Aside from making the Nasonia in vitro system more biologically relevant, the new media has multiple experimental implications. For example, antibiotics are a confounding variable with unknown consequences to Nasonia biology, and they can hinder inoculation capabilities of the system by causing bacterial communities introduced to rapidly shift in composition. Thus, removal of antibiotics in NRMv2 makes it easier to derive conclusions and may provide more flexibility for inoculations in vitro, namely introduction of full microbial communities derived from Nasonia species. This new system permits the introduction of both autochthonous and allochthonous microbial communities, enabling investigations of the functional relevance of host-specific microbial communities or microbial species. For example, the Nasonia microbiota exhibits “phylosymbiosis,” a pattern in which microbial community relationships parallel the phylogenetic relationships of the host species (Brucker & Bordenstein, 2012b; Brucker & Bordenstein, 2013). Transplanting communities between species will test the functional relevance of phylosymbiosis.
Furthermore, improved survival of larvae to adults on NRMv2 makes obtaining sample sizes of adults and the measurement of adult phenomes (e.g., physiology, anatomy, and behavior) more feasible. In this context, NRMv2 permits improved exploration of Nasonia adult-microbiota interactions. For example, there are many examples of microbe-mediated signals used in mate-choice, species recognition, and kin recognition (Reviewed in Shropshire & Bordenstein, 2016). Nasonia species produce several different signals including cuticular hydrocarbons (Buellesbach et al., 2013), abdominal sex pheromones (Diao et al., 2016), and cephalic pheromones housed in an oral gland (Miko & Deans, 2014; Ruther & Hammerl, 2014). This in vitro rearing system allows for the exploration of the interaction of microbes with host signals to test what role these complex interactions may have in adult behavior, insect communication, and reproductive isolation.
Parasitoid wasps are also difficult to study developmentally because the fly host’s puparium obstructs visualization of the Nasonia larvae and pupae, preventing multiple measures of a single individual over time. In vitro rearing of Nasonia allows for observations of single individuals over developmental time and for strict control of larval diet, bacterial exposure, and Nasonia density. Using this system, one may test how these variables influence metamorphosis (Johnston & Rolff, 2015), wing and body size (Rivers & Losinger, 2014), craniofacial anomalies (Werren et al., 2015), and many other physiological traits.

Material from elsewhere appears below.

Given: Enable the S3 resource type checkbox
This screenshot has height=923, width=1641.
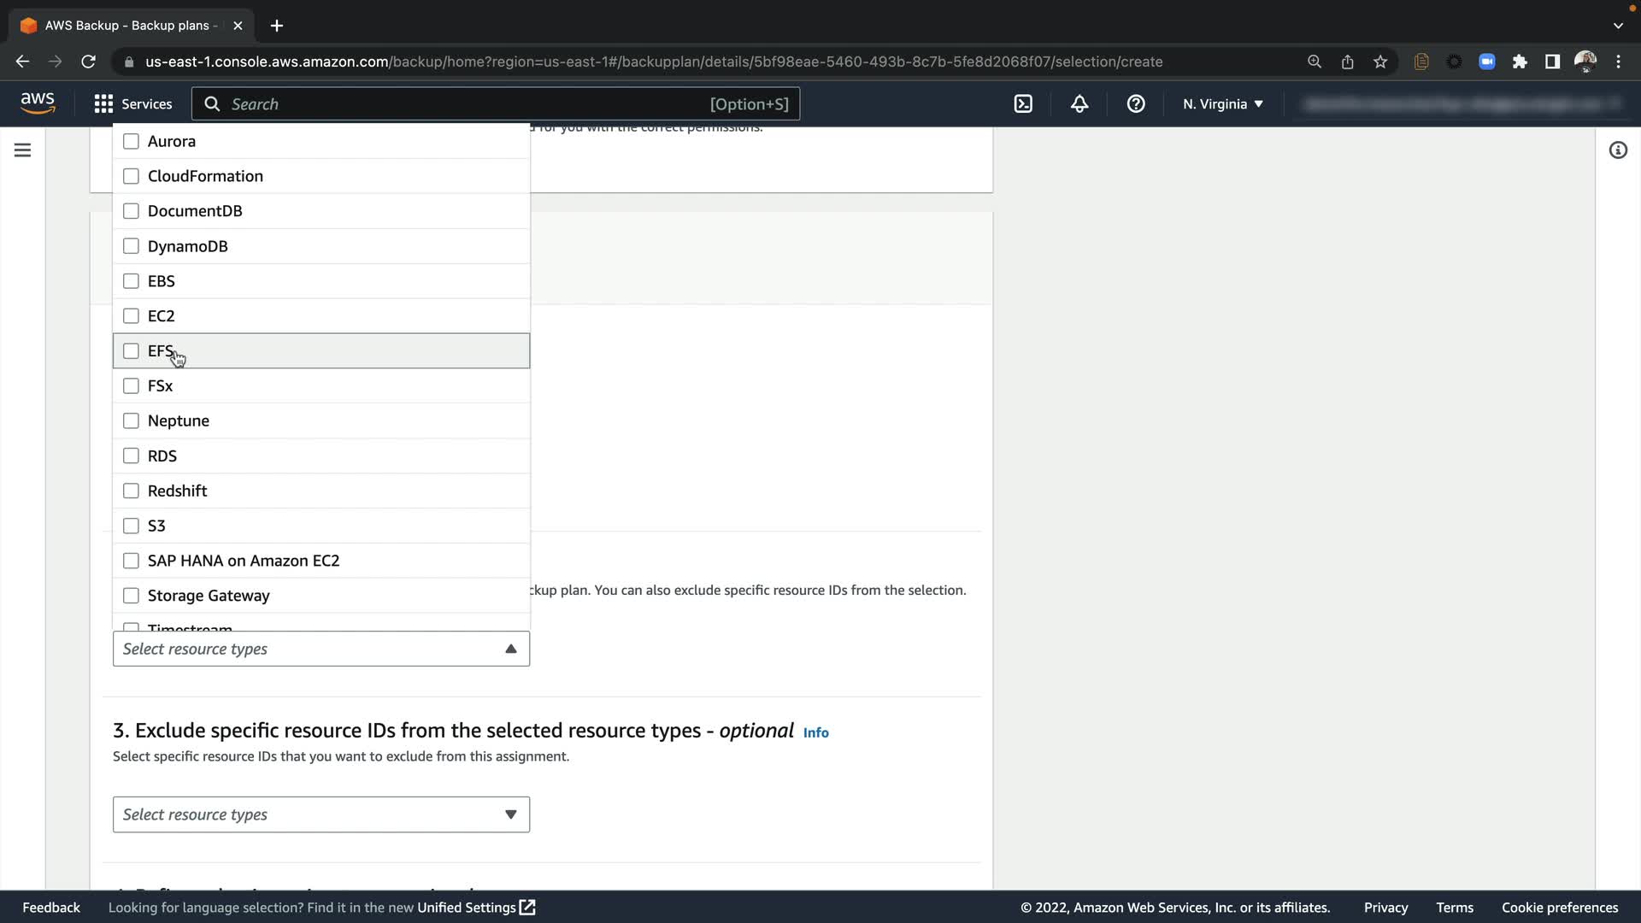Looking at the screenshot, I should [131, 526].
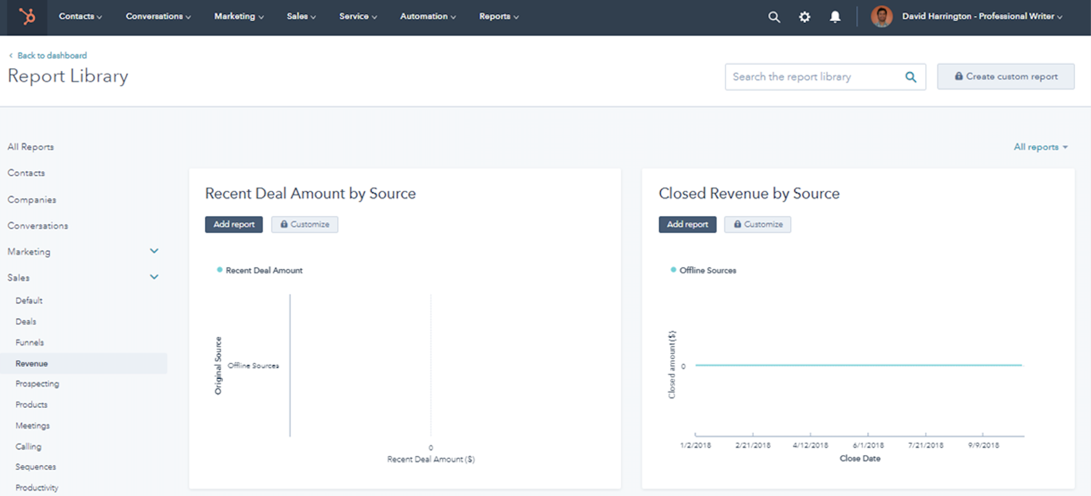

In summary, we streamlined and improved upon the Nasonia in vitro rearing system while removing antibiotics and other factors from the equation. These changes open the door to multidisciplinary studies of host-microbiota interactions and development and add to Nasonia’s utility as a model system.
Replicate comparison of Nasonia germ-free larval development on NRMv1 and NRMv
(A) The proportion of living Nasonia vitripennis in transwells on days 3, 6, and 14. There are no statistically significant differences in larval and pupal survival to day 14 on NRMv1 and NRMv2. R1, replicate one conducted by JDS; R2, replicate two conducted by EVO. Vertical bars with caps represent standard deviation from the mean.